>>>
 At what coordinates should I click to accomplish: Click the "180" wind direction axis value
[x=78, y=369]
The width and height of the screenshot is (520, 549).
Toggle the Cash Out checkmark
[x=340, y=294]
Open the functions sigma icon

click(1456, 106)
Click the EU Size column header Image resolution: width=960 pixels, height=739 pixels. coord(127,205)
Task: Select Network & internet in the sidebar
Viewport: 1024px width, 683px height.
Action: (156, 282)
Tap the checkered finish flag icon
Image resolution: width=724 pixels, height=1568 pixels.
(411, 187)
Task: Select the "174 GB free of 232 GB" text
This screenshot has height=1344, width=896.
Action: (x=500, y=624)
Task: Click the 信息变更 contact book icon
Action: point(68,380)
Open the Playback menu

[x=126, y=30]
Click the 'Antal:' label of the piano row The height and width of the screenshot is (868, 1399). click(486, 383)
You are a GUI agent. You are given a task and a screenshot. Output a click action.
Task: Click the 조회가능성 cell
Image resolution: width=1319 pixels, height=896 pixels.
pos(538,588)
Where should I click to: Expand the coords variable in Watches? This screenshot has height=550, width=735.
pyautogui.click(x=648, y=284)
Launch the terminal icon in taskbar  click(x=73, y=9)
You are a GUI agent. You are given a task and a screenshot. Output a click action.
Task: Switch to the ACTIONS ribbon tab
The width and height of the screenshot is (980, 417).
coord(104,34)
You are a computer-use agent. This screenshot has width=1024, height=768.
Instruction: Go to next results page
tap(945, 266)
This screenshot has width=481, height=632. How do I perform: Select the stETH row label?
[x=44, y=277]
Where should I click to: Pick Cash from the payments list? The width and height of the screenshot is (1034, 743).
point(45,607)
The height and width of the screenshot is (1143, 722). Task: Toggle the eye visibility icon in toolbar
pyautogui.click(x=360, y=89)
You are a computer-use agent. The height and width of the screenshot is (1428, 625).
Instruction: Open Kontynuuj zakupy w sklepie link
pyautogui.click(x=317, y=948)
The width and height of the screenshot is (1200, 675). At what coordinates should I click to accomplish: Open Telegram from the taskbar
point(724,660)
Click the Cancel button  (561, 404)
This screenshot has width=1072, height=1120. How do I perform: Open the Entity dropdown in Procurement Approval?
<<<
Could you write the whole listing out again, line for line?

> [RESULT]
 At what coordinates should I click to accomplish: Click the "180" wind direction axis value
[x=78, y=369]
The width and height of the screenshot is (520, 549).
Toggle the Cash Out checkmark
[x=340, y=294]
Open the functions sigma icon

click(1456, 106)
Click the EU Size column header Image resolution: width=960 pixels, height=739 pixels. coord(127,205)
Task: Select Network & internet in the sidebar
Viewport: 1024px width, 683px height.
Action: (156, 282)
Tap the checkered finish flag icon
Image resolution: width=724 pixels, height=1568 pixels.
(411, 187)
Task: Select the "174 GB free of 232 GB" text
This screenshot has height=1344, width=896.
Action: (x=500, y=624)
Task: Click the 信息变更 contact book icon
Action: point(68,380)
Open the Playback menu

[x=126, y=30]
Click the 'Antal:' label of the piano row The height and width of the screenshot is (868, 1399). click(486, 383)
You are a GUI agent. You are given a task and a screenshot. Output a click action.
Task: Click the 조회가능성 cell
Image resolution: width=1319 pixels, height=896 pixels.
pos(538,588)
Where should I click to: Expand the coords variable in Watches? This screenshot has height=550, width=735.
pyautogui.click(x=648, y=284)
Launch the terminal icon in taskbar  click(x=73, y=9)
You are a GUI agent. You are given a task and a screenshot. Output a click action.
Task: Switch to the ACTIONS ribbon tab
The width and height of the screenshot is (980, 417).
coord(104,34)
You are a computer-use agent. This screenshot has width=1024, height=768.
Instruction: Go to next results page
tap(945, 266)
This screenshot has width=481, height=632. How do I perform: Select the stETH row label?
[x=44, y=277]
Where should I click to: Pick Cash from the payments list? The width and height of the screenshot is (1034, 743).
point(45,607)
The height and width of the screenshot is (1143, 722). Task: Toggle the eye visibility icon in toolbar
pyautogui.click(x=360, y=89)
You are a computer-use agent. The height and width of the screenshot is (1428, 625).
Instruction: Open Kontynuuj zakupy w sklepie link
pyautogui.click(x=317, y=948)
The width and height of the screenshot is (1200, 675). At what coordinates should I click to accomplish: Open Telegram from the taskbar
point(724,660)
Click the Cancel button  (561, 404)
This screenshot has width=1072, height=1120. How do I perform: Open the Entity dropdown in Procurement Approval?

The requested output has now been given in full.